▸ **What this task involves**: Pick out each line of the entries below that contains the word "width", and copy those lines unchanged.

**** Input ****

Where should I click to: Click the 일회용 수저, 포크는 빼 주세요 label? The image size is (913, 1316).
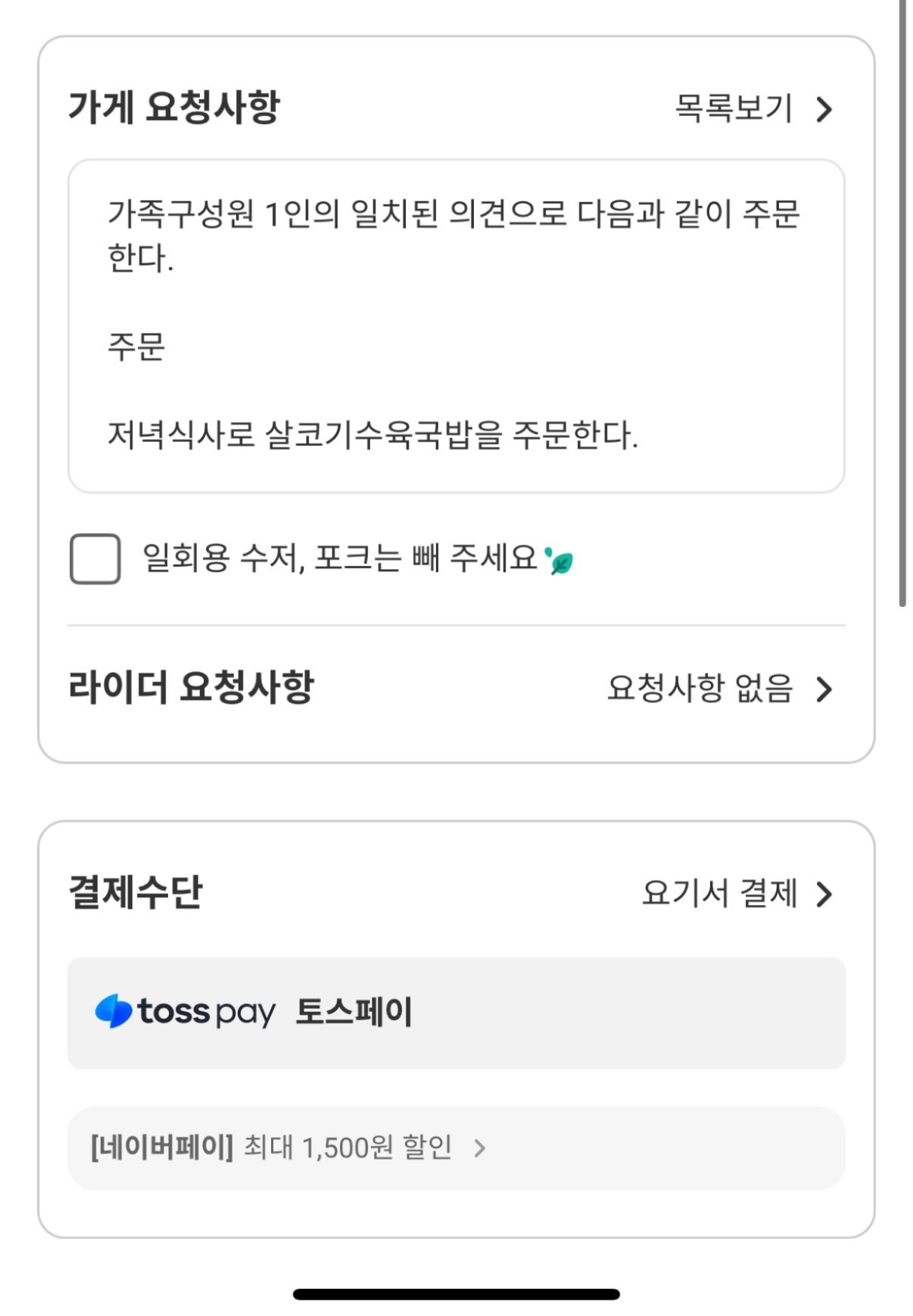click(339, 558)
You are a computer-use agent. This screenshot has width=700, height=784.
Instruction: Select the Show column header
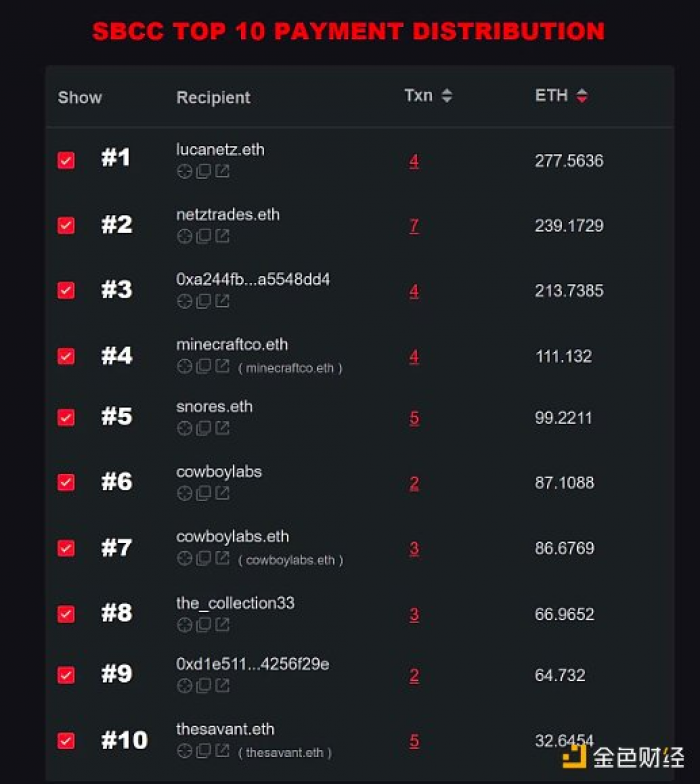[80, 97]
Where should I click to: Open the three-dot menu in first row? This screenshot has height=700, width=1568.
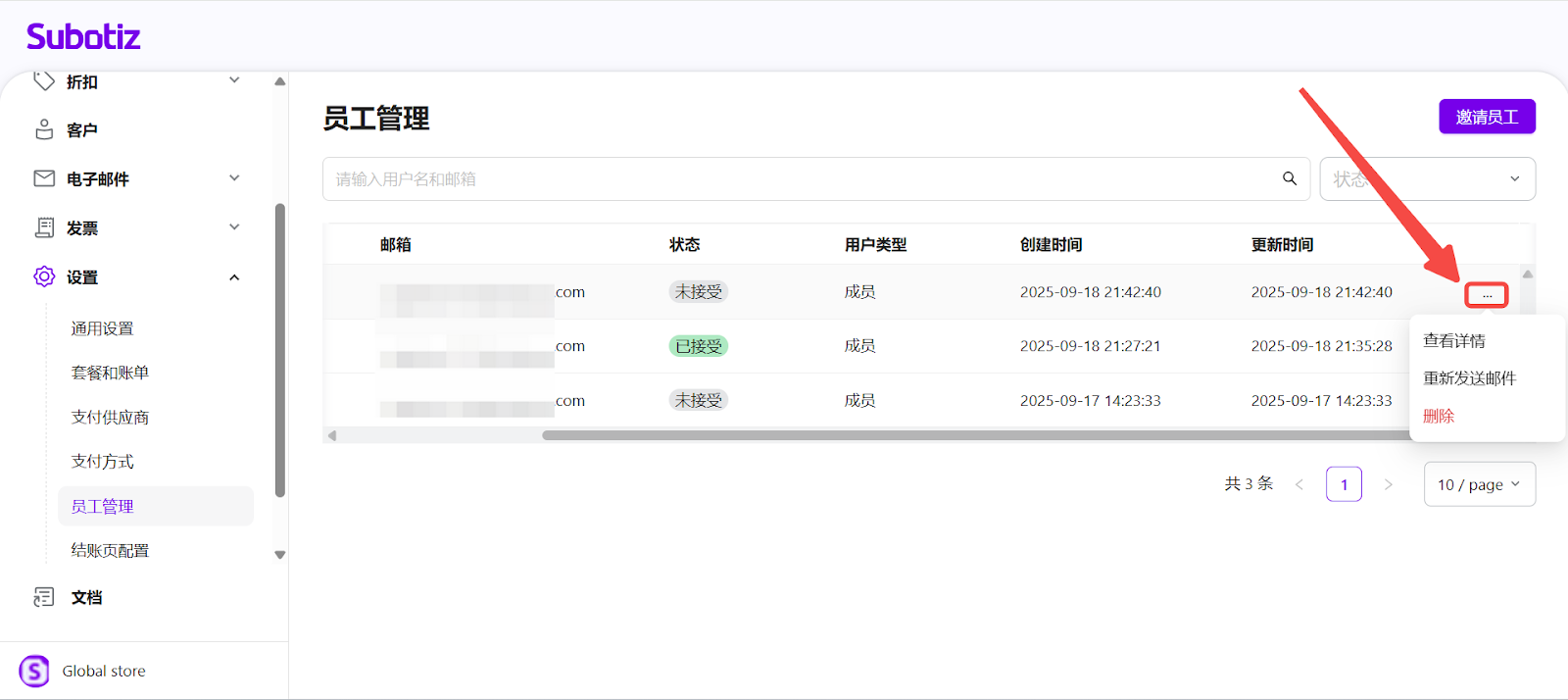1486,294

****

▸ **Full response**:
You are a computer-use agent. This screenshot has width=700, height=784.
Where should I click to: Open the three-dot menu in first row? This screenshot has height=700, width=1568.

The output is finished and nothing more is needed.